Note: This piece also appears in slightly different form as the introduction to Deep Future (Cosmos Books, 2001 - see below for ordering information).
Okay, I'm biased.
I'm hardly going to agree to write a foreword to Eric Brown's new story collection if I dislike his work, now, am I?
But there's more to it than merely liking his work. Eric and I are friends and collaborators, and more than anything we share an approach to the genre, a belief in what it is that makes science fiction good and in what makes good science fiction.
I've been lucky enough to follow Eric's career from two perspectives. I await each new piece of work as eagerly as any fan, aware that while the novels are good, Eric's heart -- and his greatest talent -- lies in the area of short fiction.
But also, I see his work from another angle, an insider's view. I read drafts of his stories and offer what constructive comments I can muster. We have lengthy discussions about the many and varied processes involved in writing -- by telephone, by e-mail and over a pint or two of Timothy Taylor's Best Bitter on the all-too-rare occasions when geography and circumstance allow us to get together. And we write together -- short stories, a children's novel, a two-headed interview (first published in Interzone, now available online at infinity plus). It really is a privilege to be so closely involved with a great writer at work, and an experience that has added greatly to my own work and life.
I first became aware of Eric's work in the late 1980s when a mutual friend, the novelist Mike Cobley, mentioned Eric Brown among a few writers to watch. I sought out his early stories and was hooked -- by the plotting and craft but, more than anything, by the deep compassion in the writing.
Those familiar with Eric's work know that he is a writer who revisits and explores certain themes and moods: longing, loss, redemption; the lingering effects of events long past; the power of art to give life meaning; the quest for love and the questioning of love. This exploration and re-exploration gives his work tremendous resonance, unifying apparently disparate stories into a fictional universe that is as distinctive as any operating in the field of science fiction today.

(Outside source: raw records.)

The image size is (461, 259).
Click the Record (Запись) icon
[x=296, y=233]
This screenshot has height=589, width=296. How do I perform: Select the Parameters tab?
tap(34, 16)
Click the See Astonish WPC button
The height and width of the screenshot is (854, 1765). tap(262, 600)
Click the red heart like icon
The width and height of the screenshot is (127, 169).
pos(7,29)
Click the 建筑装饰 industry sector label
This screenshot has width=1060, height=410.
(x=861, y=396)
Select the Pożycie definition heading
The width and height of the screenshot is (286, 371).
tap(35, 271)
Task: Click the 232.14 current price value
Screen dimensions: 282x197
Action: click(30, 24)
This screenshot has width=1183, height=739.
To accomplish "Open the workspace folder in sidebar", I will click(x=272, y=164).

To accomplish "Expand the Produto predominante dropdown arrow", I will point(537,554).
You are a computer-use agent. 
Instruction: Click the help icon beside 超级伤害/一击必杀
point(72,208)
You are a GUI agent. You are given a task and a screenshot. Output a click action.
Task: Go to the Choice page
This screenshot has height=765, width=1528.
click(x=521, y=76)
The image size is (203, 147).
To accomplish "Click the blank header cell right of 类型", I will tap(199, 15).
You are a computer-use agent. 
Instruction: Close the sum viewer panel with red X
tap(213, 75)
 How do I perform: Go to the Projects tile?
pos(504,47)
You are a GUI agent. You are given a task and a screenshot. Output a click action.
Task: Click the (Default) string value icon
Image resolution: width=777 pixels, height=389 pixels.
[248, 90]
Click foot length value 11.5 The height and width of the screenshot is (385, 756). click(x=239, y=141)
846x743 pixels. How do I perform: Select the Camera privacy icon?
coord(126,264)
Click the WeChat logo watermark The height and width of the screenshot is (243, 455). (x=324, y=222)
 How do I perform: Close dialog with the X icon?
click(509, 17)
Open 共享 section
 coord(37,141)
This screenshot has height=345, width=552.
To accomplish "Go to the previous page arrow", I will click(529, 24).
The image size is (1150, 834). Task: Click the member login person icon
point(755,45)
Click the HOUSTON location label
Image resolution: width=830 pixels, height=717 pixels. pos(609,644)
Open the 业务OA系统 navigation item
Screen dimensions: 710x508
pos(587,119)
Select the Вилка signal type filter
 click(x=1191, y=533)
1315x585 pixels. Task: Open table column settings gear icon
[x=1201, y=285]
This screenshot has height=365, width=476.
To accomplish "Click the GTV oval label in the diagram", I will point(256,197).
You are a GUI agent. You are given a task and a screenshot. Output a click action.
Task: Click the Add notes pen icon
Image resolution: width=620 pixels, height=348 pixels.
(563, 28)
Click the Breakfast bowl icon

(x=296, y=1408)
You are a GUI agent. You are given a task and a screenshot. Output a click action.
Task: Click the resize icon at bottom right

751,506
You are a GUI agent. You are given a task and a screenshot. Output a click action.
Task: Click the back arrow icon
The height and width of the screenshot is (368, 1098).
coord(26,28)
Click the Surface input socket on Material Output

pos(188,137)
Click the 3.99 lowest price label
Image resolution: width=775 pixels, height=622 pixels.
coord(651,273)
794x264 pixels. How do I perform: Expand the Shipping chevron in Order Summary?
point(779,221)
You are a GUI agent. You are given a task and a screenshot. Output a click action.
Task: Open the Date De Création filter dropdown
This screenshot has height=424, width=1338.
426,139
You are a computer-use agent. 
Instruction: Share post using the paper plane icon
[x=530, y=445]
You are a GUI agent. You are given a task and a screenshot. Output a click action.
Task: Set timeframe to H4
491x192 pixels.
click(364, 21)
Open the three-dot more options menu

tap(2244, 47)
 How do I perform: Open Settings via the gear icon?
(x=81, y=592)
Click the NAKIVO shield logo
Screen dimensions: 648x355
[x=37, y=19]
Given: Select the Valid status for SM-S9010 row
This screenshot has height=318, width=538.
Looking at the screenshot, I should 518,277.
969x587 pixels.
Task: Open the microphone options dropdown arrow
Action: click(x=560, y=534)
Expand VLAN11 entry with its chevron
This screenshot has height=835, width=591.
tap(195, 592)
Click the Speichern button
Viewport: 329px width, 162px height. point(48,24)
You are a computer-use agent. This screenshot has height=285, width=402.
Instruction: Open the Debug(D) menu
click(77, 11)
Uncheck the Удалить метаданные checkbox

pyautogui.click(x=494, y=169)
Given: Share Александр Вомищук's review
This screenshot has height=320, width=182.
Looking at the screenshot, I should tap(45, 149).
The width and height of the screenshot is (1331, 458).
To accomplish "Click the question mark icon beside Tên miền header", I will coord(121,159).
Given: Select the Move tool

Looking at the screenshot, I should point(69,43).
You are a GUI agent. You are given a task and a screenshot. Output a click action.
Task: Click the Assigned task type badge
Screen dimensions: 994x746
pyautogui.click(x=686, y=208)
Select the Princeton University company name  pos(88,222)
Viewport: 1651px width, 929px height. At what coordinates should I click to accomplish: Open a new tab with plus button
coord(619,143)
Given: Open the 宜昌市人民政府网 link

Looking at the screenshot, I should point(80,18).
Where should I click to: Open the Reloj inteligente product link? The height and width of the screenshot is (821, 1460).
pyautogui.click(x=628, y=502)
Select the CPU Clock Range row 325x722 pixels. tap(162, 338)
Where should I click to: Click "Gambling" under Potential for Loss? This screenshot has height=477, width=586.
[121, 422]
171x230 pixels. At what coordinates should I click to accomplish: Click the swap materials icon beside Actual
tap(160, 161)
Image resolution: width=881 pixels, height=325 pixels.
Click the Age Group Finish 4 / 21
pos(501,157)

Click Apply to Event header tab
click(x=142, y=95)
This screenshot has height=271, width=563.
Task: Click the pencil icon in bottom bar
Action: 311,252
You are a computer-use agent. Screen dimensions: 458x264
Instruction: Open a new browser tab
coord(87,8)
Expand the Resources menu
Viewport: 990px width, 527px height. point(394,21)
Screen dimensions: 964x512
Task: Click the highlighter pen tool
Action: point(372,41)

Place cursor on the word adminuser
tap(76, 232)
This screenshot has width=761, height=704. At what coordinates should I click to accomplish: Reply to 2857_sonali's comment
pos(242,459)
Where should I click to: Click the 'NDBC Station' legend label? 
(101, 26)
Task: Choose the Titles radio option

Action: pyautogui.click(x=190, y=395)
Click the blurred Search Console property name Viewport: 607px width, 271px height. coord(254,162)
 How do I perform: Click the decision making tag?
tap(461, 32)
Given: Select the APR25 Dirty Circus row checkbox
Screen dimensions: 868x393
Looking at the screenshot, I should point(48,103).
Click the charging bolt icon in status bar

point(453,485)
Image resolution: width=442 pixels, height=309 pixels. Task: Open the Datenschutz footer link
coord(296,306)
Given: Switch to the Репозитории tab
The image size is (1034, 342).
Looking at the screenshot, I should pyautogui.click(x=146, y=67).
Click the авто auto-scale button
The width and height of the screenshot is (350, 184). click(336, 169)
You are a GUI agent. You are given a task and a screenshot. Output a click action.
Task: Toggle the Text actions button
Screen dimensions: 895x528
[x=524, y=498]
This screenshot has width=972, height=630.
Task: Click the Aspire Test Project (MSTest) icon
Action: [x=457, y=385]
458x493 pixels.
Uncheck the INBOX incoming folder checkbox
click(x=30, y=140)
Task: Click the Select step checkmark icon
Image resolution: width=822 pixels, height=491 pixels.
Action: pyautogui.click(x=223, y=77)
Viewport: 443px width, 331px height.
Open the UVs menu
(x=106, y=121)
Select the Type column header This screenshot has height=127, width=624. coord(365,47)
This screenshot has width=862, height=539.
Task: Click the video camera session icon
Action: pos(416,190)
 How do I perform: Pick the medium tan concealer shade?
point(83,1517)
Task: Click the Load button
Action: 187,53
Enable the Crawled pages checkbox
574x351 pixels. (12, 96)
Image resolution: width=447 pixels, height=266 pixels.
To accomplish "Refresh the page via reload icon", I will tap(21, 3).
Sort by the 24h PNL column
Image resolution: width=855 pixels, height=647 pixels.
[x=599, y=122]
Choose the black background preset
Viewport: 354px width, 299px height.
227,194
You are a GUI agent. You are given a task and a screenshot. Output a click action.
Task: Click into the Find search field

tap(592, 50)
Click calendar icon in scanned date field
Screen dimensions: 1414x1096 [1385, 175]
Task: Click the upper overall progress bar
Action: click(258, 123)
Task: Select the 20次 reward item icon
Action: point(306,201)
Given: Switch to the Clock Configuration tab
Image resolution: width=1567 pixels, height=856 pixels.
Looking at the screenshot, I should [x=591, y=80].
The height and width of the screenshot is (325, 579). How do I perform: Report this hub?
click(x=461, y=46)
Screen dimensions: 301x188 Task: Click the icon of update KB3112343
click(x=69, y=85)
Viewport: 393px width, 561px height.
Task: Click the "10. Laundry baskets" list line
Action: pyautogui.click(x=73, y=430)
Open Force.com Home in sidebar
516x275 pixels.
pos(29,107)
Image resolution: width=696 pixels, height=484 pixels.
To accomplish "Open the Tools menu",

I think it's possible to categorise science fiction writers into two schools: those who do SF and those who use it. Of Eric's generation of writers, perhaps Stephen Baxter, Greg Egan and Paul McAuley fall squarely in the former camp where the idea is the hero and if it doesn't work then the whole enterprise collapses (many of the writers in this school are great stylists, of course, but only in support of the Big Idea). Along with Ian McDonald, Eric is probably our finest example from the second school: his ideas are often striking, but they are always secondary to the exploration of plot and character -- he uses the tools of genre fiction to delve deeper.
In Deep Future you will find stories that range from the Victorian past to the far, far future, varying in setting from Eric's native Yorkshire to Greece, Asia and the far-flung planets of his imagination. You will find a colourful, atmospheric travel story, which also happens to feature first contact; a gentle and poignant love story that happens to be set in virtual reality; alien structures looming on the horizon of a wintery, near-future Yorkshire. You will find all the trappings of both modern and traditional science fiction, but always it is their effect and impact on the characters that is paramount, not the exploration of neat ideas for their own sake.
None of this should be taken to imply that the science-fictional elements are incidental in Eric's work: they're not; the stories twist and turn and burst with ideas as does the very best SF. The point I labour to make is that these are real and humane stories that contain far more than just aliens and telepaths and fancy rocketships.
One of the things that has intrigued me about Eric's work, as I have followed the progress of his career, is that it holds something special for many different readers. Often the stories singled out for awards and special mentions are not those I and friends would choose.
We each have our favourites.
For me, Deep Future rises above the merely good because of two stories.
In "Onward Station" we find a teacher in a difficult situation: increasingly drawn to an eighteen-year-old student. It is a story that could be mainstream if it were not for the science-fictional twist that it takes place in a future where aliens have taken control of the Earth, offering eternal life to all who accept an implant. The teacher is implanted, his student -- enigmatic, enchanting, wise beyond her years -- is not...
"Deep Future", the title story of this collection, offers an astounding vision spanning a mere billion years, a future so transformed as to be unrecognisable and yet the concerns of the story and its protagonists are deeply human. In a single bravado gesture, Eric discards the artificial distinction between author and story and yet... it's still a story, a fiction, but one made all the more powerful by auctorial intrusion.
As I say, Eric Brown's work holds something special for many different readers. You may not single out the same examples I do here, but one thing is certain: Deep Future contains stories that will surprise, delight and move you, stories that will lodge themselves in your mind, luring you back for further readings. I've been privileged to watch this author at work for the past ten or more years. Now it's your turn.